The data, collected from nearly 6,000 teachers for Dyslexia Awareness Week [1], found that over a quarter of teachers (26%) believe that dyslexia is a useful term but have doubts about its validity. A further three per cent reported that dyslexia is not a useful or valid term. Doubts are greatest amongst headteachers, 33% of whom have doubts about its validity and nine per cent say that it is neither useful nor valid. 

Data from the teacher poll also revealed that six per cent of teachers themselves have dyslexia. Neil Gilbride, a Lecturer in Education at the University of Gloucestershire, who is also dyslexic says having the condition “can make teachers more empathetic to the challenges their dyslexic learners can face”. 

Dyslexia affects around 10% of the population but has been challenged by some academics who say the condition is unscientific and that the term lacks meaning. Unfortunately, this isn’t a new argument, and it isn’t a particularly helpful one either. Whilst academics are arguing about terminology, children’s literacy is at risk. 

What causes dyslexia? 

Dyslexia is most likely caused by an interaction between genetic and environmental factors, which affect the brain’s ability to perceive and process verbal and nonverbal information efficiently and accurately. 

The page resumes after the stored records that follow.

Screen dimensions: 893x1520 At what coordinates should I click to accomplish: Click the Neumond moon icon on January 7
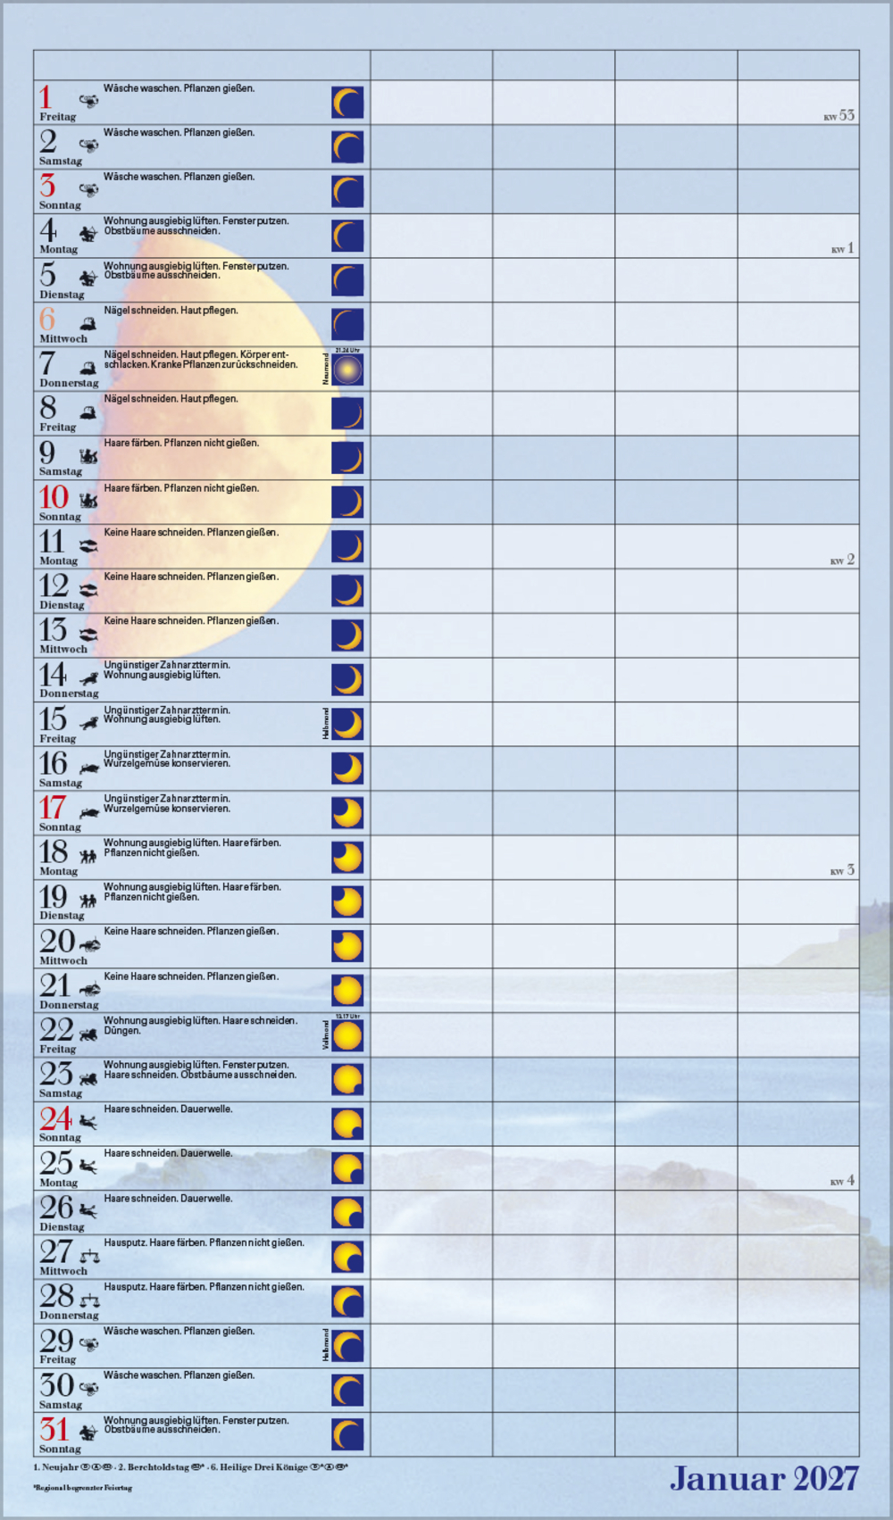347,370
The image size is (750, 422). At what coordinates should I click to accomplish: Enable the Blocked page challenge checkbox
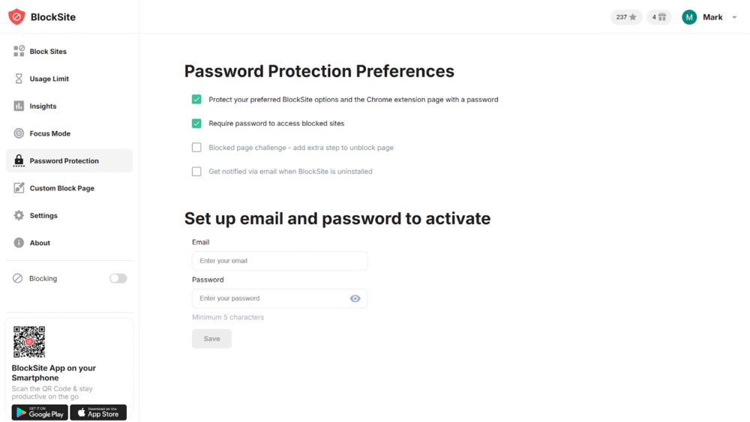(197, 148)
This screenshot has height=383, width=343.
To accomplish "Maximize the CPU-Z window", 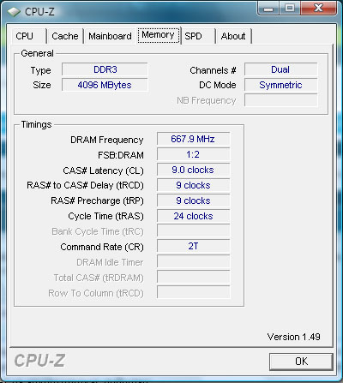I will [x=290, y=9].
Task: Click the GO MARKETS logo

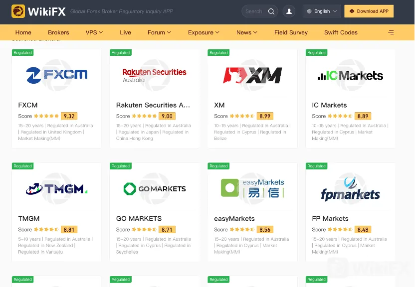Action: pos(155,189)
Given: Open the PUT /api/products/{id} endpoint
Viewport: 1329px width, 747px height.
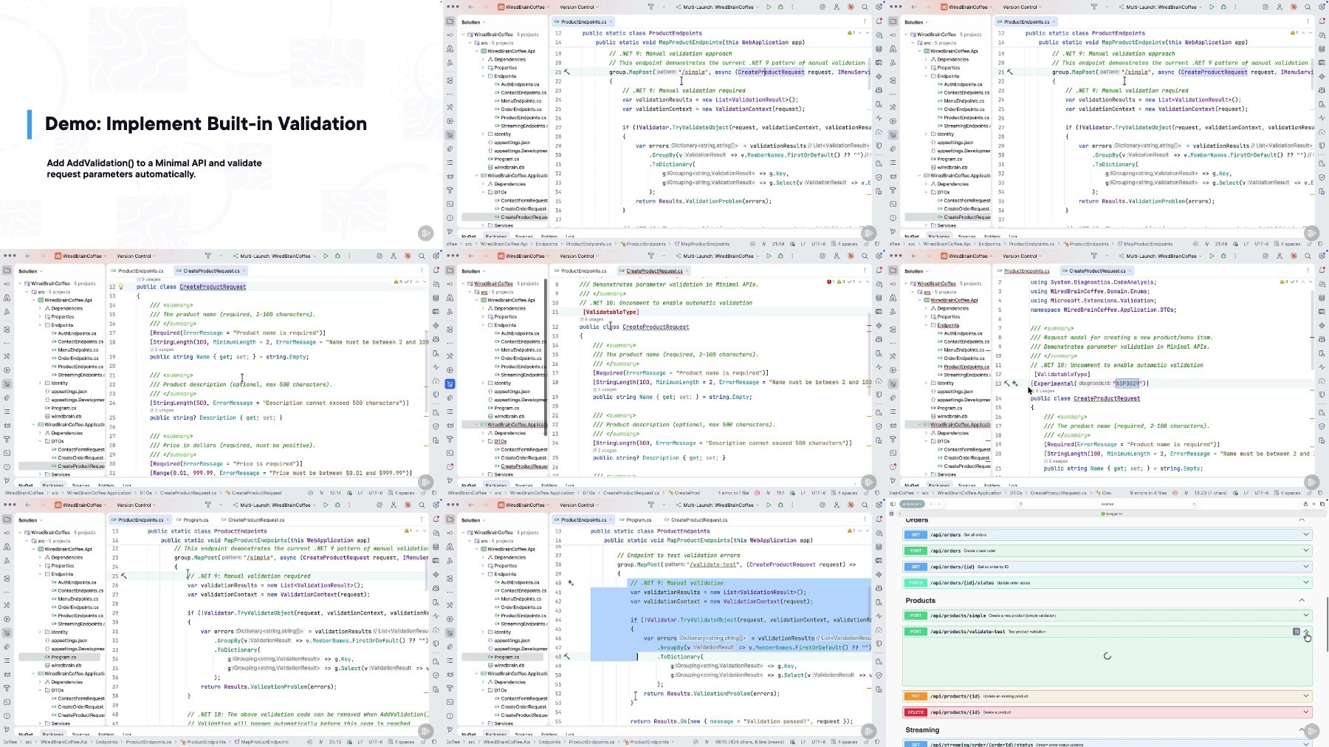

How does dyslexia manifest? 

The key indicators of dyslexia are word retrieval difficulties; poor phonemic awareness; difficulties with word reading, especially under time constraints; and poor spelling. 

Why do people think dyslexia doesn’t exist? 

The Diagnostic and Statistical Manual of Mental Disorders (DSM–5) is a guide to diagnosing disorders for psychologists and contains hundreds of entries that cover all manner of disorders from depression to neurodevelopmental. Until recently this included reading disability, which is synonymous with dyslexia. However, this was recently changed to Specific Learning Disability, a much broader label that captures many neurodevelopmental conditions. This has caused some controversy, and some have argued, made the dyslexia label more, not less, opaque.  

So, if dyslexia is a diagnosable disorder, why is its validity still up for debate? 

There are multiple working definitions of dyslexia, at DYT we like the one proposed in the Rose Report (2009)However, defining dyslexia in different ways muddies the waters and cause confusion or debate that draws attention away from the children at risk, and how educators can best support them. 

The existence of dyslexia cannot be denied 

The understanding of dyslexia and its characteristics within education should be challenged, tested and modified, but the existence of dyslexia cannot be denied. Dyslexia is recognised in public policy and legislation; for example, in the SEND Code of Practice and the Equality Act (2010). Dyslexia’s existence is enshrined in clinical and administrative codes, which bestow rights and responsibilities for children, their families and schools. 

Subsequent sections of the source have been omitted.